## Text excerpt
Equipping middleware¶
AgentScope packs a set of hooks into a single MiddlewareBase implementation — one middleware class can implement any subset of the 5 hooks (the rest default to next.apply(input)). Pass the instances to the builder’s middlewares(...):
import io.agentscope.core.ReActAgent;
import io.agentscope.core.middleware.MiddlewareBase;
import io.agentscope.core.tracing.OtelTracingMiddleware;
import java.util.List;
ReActAgent agent =
ReActAgent.builder()
.name("assistant")
.sysPrompt("You are a helpful assistant.")
.model(model)
.toolkit(toolkit)
.middlewares(List.of(new OtelTracingMiddleware()))
.build();
middleware(...) (singular) appends one; middlewares(...) accepts List<? extends MiddlewareBase>. Hooks not implemented by a middleware are skipped at zero cost.
Built-in middlewares¶
OtelTracingMiddleware¶
OtelTracingMiddleware (io.agentscope.core.tracing) wires up OpenTelemetry tracing for the agent lifecycle. It instruments onAgent, onModelCall, onActing, producing nested spans:
invoke_agent <name>— wraps a full replychat <model>— wraps each model API callexecute_tool <name>— wraps each tool execution
When no OpenTelemetry SDK is configured (only the default no-op provider), every hook short-circuits to next.apply(input) — near-zero overhead.
Initialise the OpenTelemetry SDK in your process (OTLP exporter, SdkTracerProvider, OpenTelemetrySdk.builder().setTracerProvider(...).buildAndRegisterGlobal()) and then equip the middleware:
import io.agentscope.core.ReActAgent;
import io.agentscope.core.tracing.OtelTracingMiddleware;
import java.util.List;
ReActAgent agent =
ReActAgent.builder()
.name("assistant")
.sysPrompt("You are a helpful assistant.")
.model(model)
.toolkit(toolkit)
.middlewares(List.of(new OtelTracingMiddleware()))
.build();
Each reply produces a nested span tree with attributes such as agent name, session ID, model name, token counts, tool name, and inputs.
TaskReminderMiddleware¶
TaskReminderMiddleware (io.agentscope.core.middleware) pairs with the built-in TodoTools: before every reasoning step it renders the current AgentState.tasksContext as a <system-reminder> and injects it into the context, keeping long-running tasks aligned with the plan.
Enable it together with TodoTools via enableTaskList(true):
import io.agentscope.core.ReActAgent;
import io.agentscope.core.tool.Toolkit;
import io.agentscope.core.tool.builtin.TodoTools;
Toolkit toolkit = new Toolkit();
toolkit.registerTool(new TodoTools());
ReActAgent agent =
ReActAgent.builder()

## Given entries
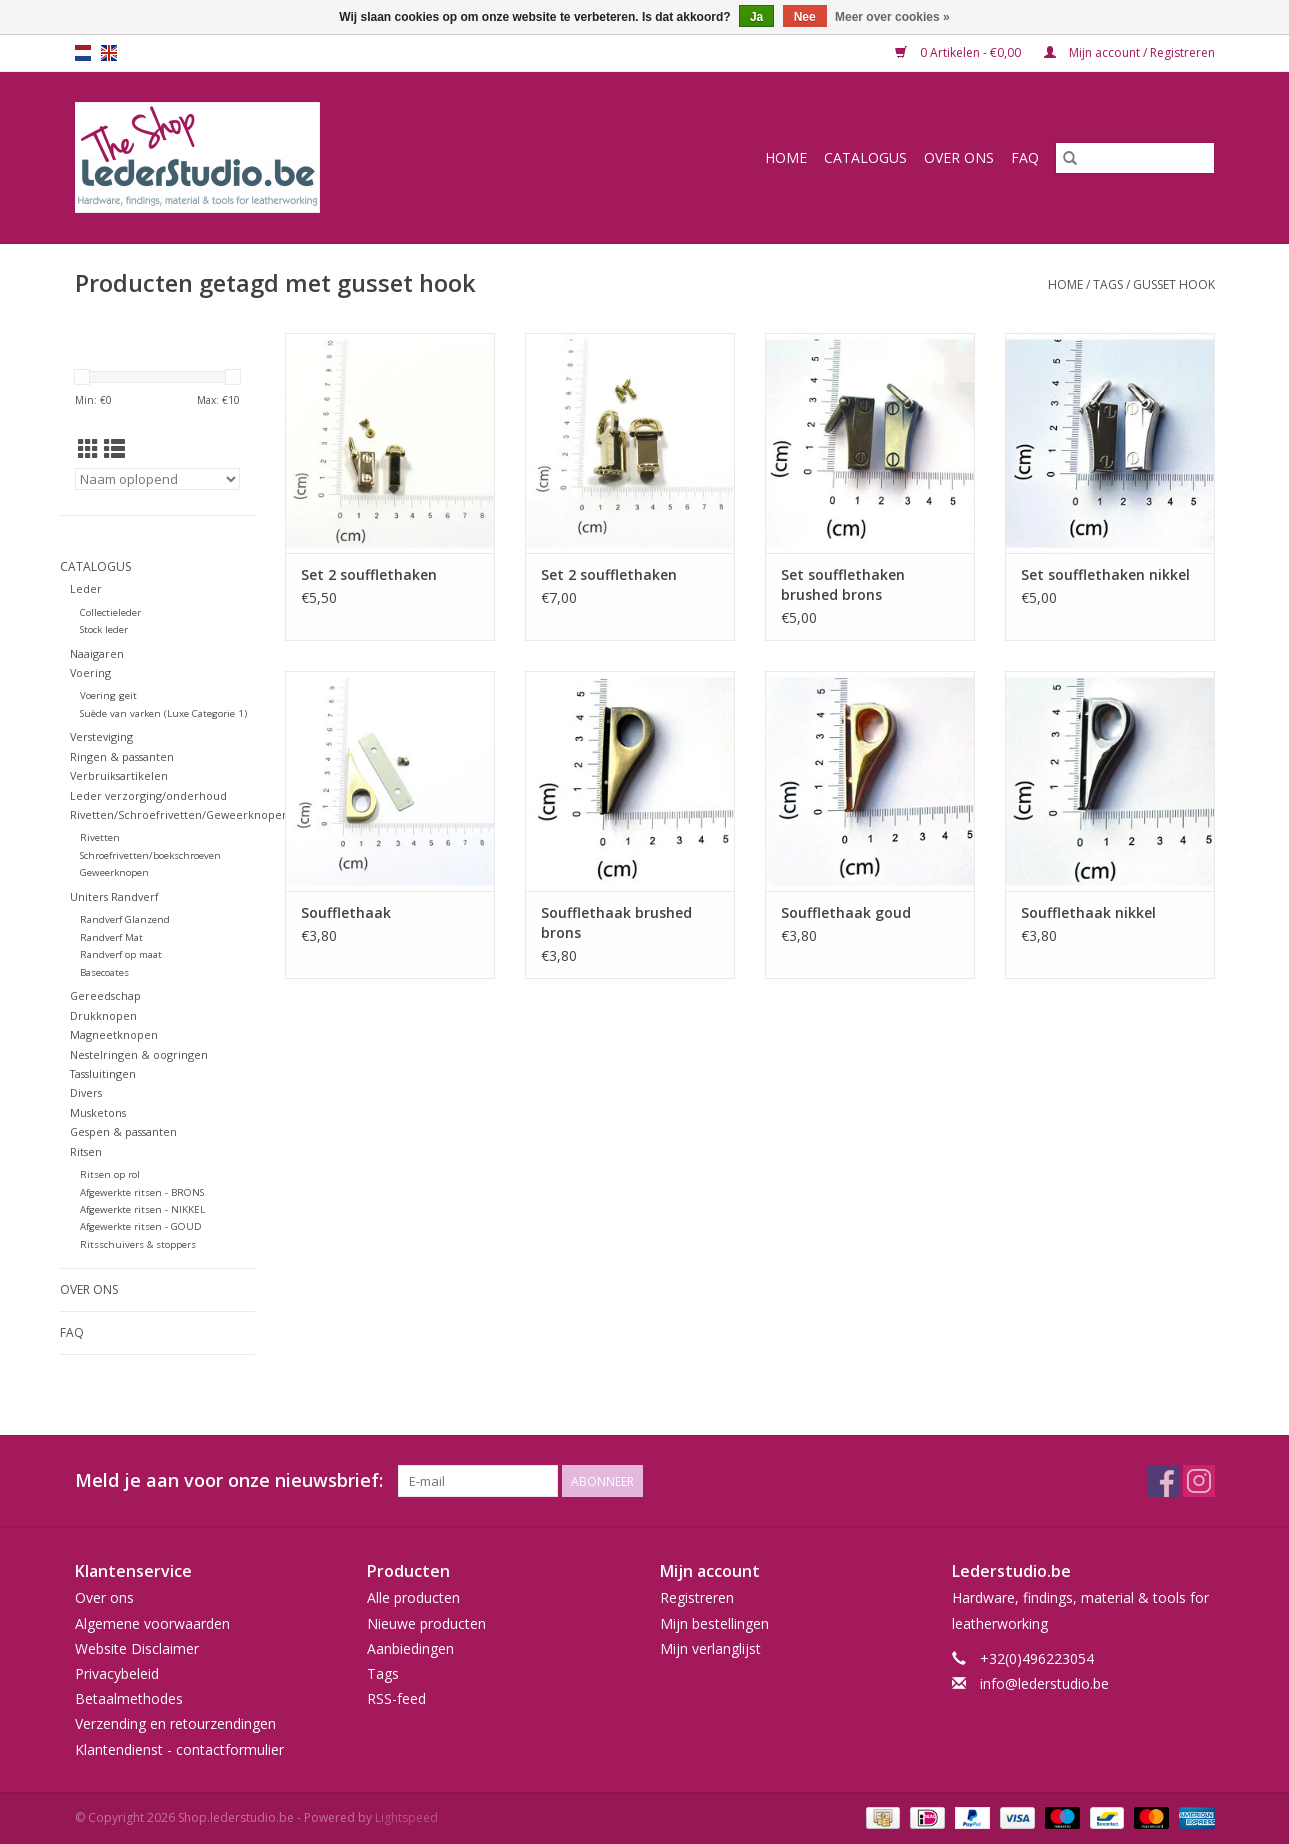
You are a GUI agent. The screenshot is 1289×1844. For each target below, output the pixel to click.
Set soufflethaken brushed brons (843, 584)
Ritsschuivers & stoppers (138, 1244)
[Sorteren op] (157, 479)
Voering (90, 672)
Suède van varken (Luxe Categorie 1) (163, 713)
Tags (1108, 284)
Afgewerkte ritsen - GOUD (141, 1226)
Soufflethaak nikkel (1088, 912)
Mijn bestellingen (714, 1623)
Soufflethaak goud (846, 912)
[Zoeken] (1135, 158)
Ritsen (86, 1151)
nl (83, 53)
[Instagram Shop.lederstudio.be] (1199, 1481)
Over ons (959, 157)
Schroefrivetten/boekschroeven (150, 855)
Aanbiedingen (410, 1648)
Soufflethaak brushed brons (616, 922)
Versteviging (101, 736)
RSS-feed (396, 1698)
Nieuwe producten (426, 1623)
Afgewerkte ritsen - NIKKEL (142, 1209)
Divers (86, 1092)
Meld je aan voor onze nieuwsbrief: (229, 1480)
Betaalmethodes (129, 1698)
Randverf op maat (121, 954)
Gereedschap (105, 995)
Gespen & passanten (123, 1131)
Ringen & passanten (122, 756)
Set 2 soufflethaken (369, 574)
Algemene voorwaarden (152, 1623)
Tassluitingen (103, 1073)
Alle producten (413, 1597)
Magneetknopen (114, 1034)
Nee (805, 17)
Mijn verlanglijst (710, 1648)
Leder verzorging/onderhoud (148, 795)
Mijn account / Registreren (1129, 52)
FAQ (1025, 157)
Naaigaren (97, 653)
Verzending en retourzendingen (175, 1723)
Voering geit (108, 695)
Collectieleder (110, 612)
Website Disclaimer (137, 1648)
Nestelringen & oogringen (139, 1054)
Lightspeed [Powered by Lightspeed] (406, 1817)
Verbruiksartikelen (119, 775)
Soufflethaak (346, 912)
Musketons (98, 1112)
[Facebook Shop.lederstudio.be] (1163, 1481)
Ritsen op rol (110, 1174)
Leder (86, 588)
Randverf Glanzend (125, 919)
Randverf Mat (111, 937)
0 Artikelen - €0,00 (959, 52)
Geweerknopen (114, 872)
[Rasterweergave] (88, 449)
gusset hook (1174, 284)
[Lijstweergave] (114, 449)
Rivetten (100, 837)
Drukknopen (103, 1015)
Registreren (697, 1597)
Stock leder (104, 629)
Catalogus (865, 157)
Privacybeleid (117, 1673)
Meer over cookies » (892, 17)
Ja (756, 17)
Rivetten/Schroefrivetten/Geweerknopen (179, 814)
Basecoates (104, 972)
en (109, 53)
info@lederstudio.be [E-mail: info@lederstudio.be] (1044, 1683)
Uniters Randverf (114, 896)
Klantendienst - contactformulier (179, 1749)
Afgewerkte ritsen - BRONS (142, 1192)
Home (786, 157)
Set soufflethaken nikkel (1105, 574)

==

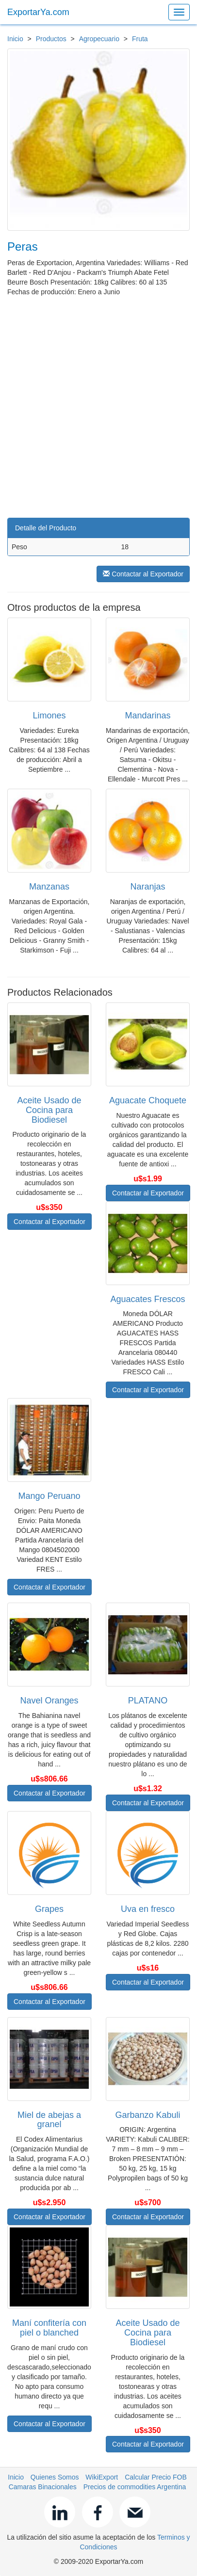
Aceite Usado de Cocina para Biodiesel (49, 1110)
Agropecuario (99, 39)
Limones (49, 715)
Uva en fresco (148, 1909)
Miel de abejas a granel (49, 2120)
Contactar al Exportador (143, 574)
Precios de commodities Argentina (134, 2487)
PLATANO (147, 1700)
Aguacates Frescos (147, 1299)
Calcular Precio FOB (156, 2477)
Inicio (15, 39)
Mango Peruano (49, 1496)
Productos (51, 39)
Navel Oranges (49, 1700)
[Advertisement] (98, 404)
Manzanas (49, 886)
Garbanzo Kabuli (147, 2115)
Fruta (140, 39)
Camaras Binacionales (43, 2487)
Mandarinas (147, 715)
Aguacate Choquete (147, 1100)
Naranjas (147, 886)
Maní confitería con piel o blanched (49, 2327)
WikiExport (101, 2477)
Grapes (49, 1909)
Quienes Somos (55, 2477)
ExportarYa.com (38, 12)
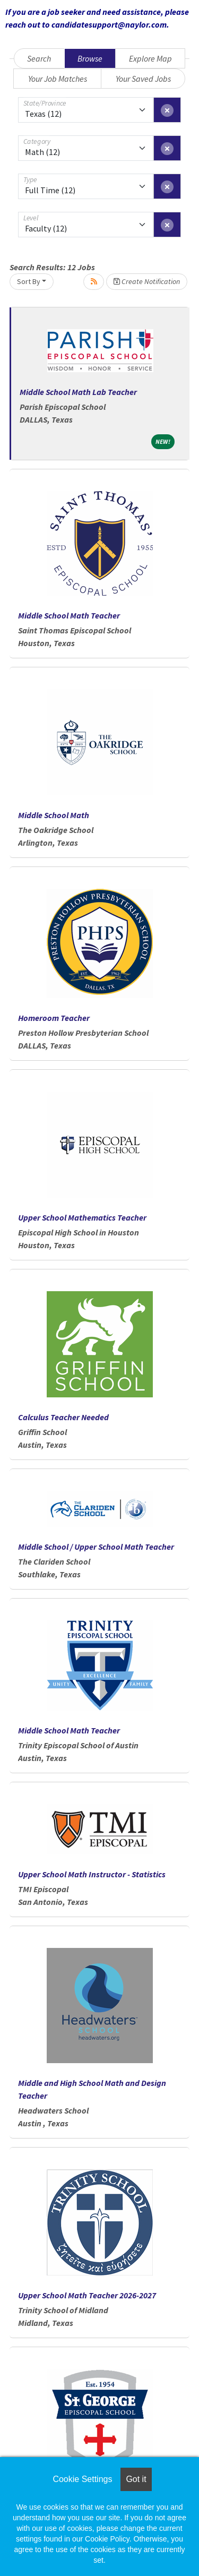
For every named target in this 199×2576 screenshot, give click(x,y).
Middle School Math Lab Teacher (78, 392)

---

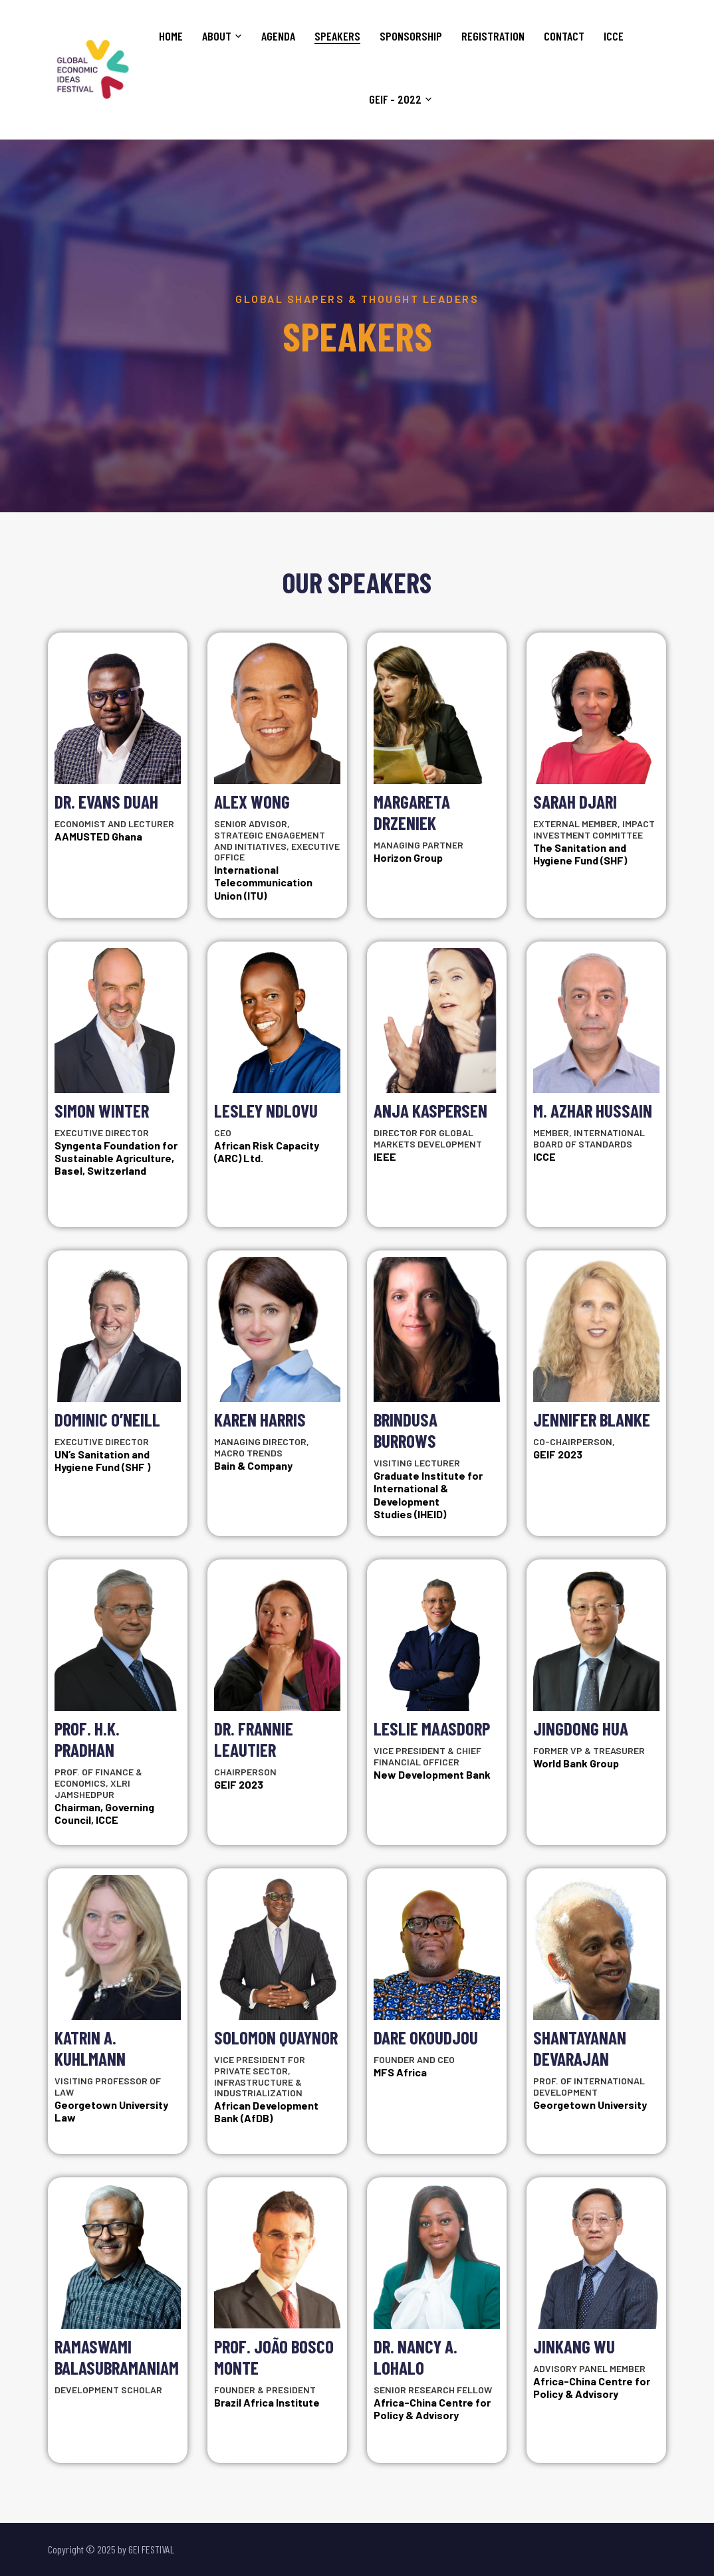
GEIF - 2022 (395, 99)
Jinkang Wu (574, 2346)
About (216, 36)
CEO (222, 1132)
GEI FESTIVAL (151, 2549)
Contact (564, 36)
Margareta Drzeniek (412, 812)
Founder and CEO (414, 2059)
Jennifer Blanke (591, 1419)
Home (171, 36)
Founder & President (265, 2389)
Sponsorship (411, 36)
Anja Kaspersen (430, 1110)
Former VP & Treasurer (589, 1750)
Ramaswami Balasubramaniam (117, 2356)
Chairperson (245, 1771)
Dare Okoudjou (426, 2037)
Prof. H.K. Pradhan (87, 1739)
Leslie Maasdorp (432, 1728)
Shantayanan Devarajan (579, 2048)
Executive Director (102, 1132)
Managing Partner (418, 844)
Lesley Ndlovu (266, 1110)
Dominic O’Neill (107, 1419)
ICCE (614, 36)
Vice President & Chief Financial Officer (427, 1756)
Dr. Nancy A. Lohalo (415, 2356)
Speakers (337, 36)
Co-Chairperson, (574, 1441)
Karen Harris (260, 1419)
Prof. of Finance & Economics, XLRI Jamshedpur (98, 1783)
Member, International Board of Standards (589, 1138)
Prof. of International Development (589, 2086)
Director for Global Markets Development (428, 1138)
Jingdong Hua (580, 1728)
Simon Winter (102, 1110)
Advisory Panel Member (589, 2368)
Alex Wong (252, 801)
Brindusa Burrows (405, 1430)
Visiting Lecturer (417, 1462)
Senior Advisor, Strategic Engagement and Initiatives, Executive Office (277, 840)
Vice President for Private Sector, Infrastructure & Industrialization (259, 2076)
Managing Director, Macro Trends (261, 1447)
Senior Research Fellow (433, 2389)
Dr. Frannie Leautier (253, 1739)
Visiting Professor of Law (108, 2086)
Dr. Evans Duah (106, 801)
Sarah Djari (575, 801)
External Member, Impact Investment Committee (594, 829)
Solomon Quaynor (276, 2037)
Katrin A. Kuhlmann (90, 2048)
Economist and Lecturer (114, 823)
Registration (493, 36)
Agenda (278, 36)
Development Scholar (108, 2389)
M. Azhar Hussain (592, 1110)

## Request 1
Reproduce word for word the part of the AgentScope middleware excerpt starting with "Initialise the OpenTelemetry" and going on through "name, and inputs.".
## Request 2
Answer these questions from the AgentScope middleware excerpt:
(a) How many hooks can one middleware class implement a subset of?
(b) In which package does OtelTracingMiddleware live?
(c) What does TaskReminderMiddleware render as a <system-reminder> before every reasoning step?
## Request 3
List the span attributes that the AgentScope middleware excerpt names for the span tree each reply produces.
The rows above are separate material, unrelated to the AgentScope middleware excerpt.

## Full output 1
Initialise the OpenTelemetry SDK in your process (OTLP exporter, SdkTracerProvider, OpenTelemetrySdk.builder().setTracerProvider(...).buildAndRegisterGlobal()) and then equip the middleware:
import io.agentscope.core.ReActAgent;
import io.agentscope.core.tracing.OtelTracingMiddleware;
import java.util.List;
ReActAgent agent =
ReActAgent.builder()
.name("assistant")
.sysPrompt("You are a helpful assistant.")
.model(model)
.toolkit(toolkit)
.middlewares(List.of(new OtelTracingMiddleware()))
.build();
Each reply produces a nested span tree with attributes such as agent name, session ID, model name, token counts, tool name, and inputs.

## Full output 2
(a) 5
(b) io.agentscope.core.tracing
(c) The current AgentState.tasksContext

## Full output 3
agent name, session ID, model name, token counts, tool name, inputs